Although he was kidnapped at the end of April (the 27th) in Kiwango village, Mukono district, Edward Ssebuufu’s plight would not become common knowledge until May 1.

This is when the Uganda People’s Defence Forces commander in chief General Muhoozi Kainerugaba would reveal in a tweet that he had ordered Ssebuufu’s “detention.” In fact, Ssebuufu, better known by his alias Eddie Mutwe was being held in a basement which first son Muhoozi had direct control of. The tweet was accompanied by a headshot of a distressed Mutwe whose trademark beard had been forcefully shaven.

The abduction and alleged toruture Eddie Mutwe was one of the terrible things that happened in May.

Not since September 1972 when Idi Amin compelled tortured and frightened ministers including Alex Ojera to “confess” to their crimes on national television had a senior army officer boasted of subjecting civilians to such degrading treatment as Muhoozi seemed to revel in. Perhaps in reaction to public outcry and private pressure, a hobbling and traumatised Mutwe finally got a court date in a Masaka court on May 6 but not proper medical treatment.

Rajiv Ruparelia

While Uganda was still reeling from the actions and words of its CDF Muhoozi, a fast lifestyle and the country’s bad roads claimed the life of the son of one its richest men when Rajiv Ruparelia died in a motor accident on May 3.

Rajiv, the son of businessman Sudhir Ruparelia, was reportedly driving towards the Busabala Flyover traffic lights when his Nissan GTR ran into concrete pillars meant to block off part of the road under construction. The only son of the business tycoon, Rajiv was 35 years of age at the time of his passing, married with a daughter.

The reaction to Rajiv’s death spoke more about public perception of Sudhir than his son who was only just establishing himself in the business world. While beloved in the motorsport and entertainment world of Uganda, Rajiv’s death did not stop voices unable to sympathise with the Ruparelia family loss for the misery the elder Ruparelia’s alleged unfair business practices have caused other families.

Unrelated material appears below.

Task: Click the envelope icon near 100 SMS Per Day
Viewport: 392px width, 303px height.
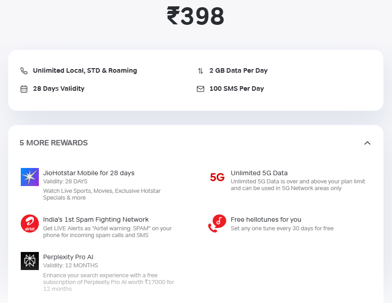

His shocking death once again forced attention on the carnage on Ugandan roads that continues year on year unabated with little consequence for those supposed to ensure we are all safer on them.

Boniface Mwangi, Agather Atuhaire

The 2017 assassination attempt on Tanzanian opposition leader Tundu Lissu jolted the region to the realisation that Dodoma was not any different to its neighbours in how it responds to challenges to the status quo. The onset of COVID-19 and unexpected death of its most vocal president John Pombe Magufuli diverted attention though.

The May 19 “detention” of Kenyan activist Boniface Mwangi and his Ugandan counterpart Agather Atuhaire and their subsequent alleged torture in custody brought crashing down the halo that Tanzania is kumbaya country. Brutalised and abandoned to fend for themselves, Atuhaire recalled in chilling detail how Tanzania harbours torture “experts” in its security agencies to rival any in Kenya and Uganda which have been known to indulge in those practices for much longer.

Agather Atuhaire was arrested in Tanzania and later dumped at the Mutukula border post

The “kidnapping” of Mwangi and Atuhaire confirmed for many that speaking out against abuse of power by governments will attract a heavy price mentally and physically. That May incident and the November 2024 kidnap of Ugandan opposition politician Kizza Besigye in Nairobi confirmed the worst fears of a meme that had been making the rounds that dubbed the East African region the centre of “Kidnapistan.”

We are far from alright in East Africa. We don’t know if we will be. We have little hope of it.